PROVIDED TEXT:
== Segment start ==
# I had to do this. Couldn't pass it up.



## Straw Hat Kikos (Feb 15, 2013)




----------



## marlowmanor (Feb 15, 2013)

Didn't know all that was made from a cow. Some of that is unsettling (cow blood in pasta and cake mixes).


----------



## Shelly May (Feb 15, 2013)

Makes me want to HUG a farmer........ I can't live without my cosmetics


----------



## WhiteMountainsRanch (Feb 15, 2013)

marlowmanor said:
			
		

> Didn't know all that was made from a cow. Some of that is unsettling (cow blood in pasta and cake mixes).


*
X2 or bones in sugar!!! *


----------



## greenbean (Feb 15, 2013)

That's crazy, yet interesting, I didn't know a lot of that.  Thanks for posting!


----------



## Southern by choice (Feb 15, 2013)

I love suede and leather boots... drat I can't be a vegan


----------



## Cricket (Feb 15, 2013)

Makes you glad you eat meat and dairy and don't have to worry about the 'fine print'!


----------



## SkyWarrior (Feb 16, 2013)

Most awesome.


----------



## Roll farms (Feb 16, 2013)

My dd recently went vegan.  Can't wait to point out her paintbrushes and guitar strings.....lol


----------



## ksalvagno (Feb 16, 2013)

That is cool. I had seen a video on everything that has pig in it too. Just amazing.


----------



## bigmike (Feb 16, 2013)

THIS IS SO COOL...thanks for the post


----------



## Dino (Feb 26, 2013)

I saved that image.


----------
== Segment end ==
INFORMATION PROVIDED:
== Segment start ==
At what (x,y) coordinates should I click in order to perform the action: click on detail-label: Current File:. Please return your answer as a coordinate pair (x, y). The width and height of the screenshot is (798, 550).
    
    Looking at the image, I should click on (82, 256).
== Segment end ==
ACTIVITIES:
1. List the usernames of everyone who posted in the forum thread on Feb 16, 2013.
2. Answer these questions using the forum thread:
(a) What does marlowmanor say is in pasta and cake mixes?
(b) Which two items does Roll farms plan to point out to the dd who recently went vegan?
(c) What does ksalvagno say a previously seen video was about?

TASK ANSWERS:
1.
SkyWarrior
Roll farms
ksalvagno
bigmike

2.
(a) Cow blood.
(b) Paintbrushes and guitar strings.
(c) Everything that has pig in it.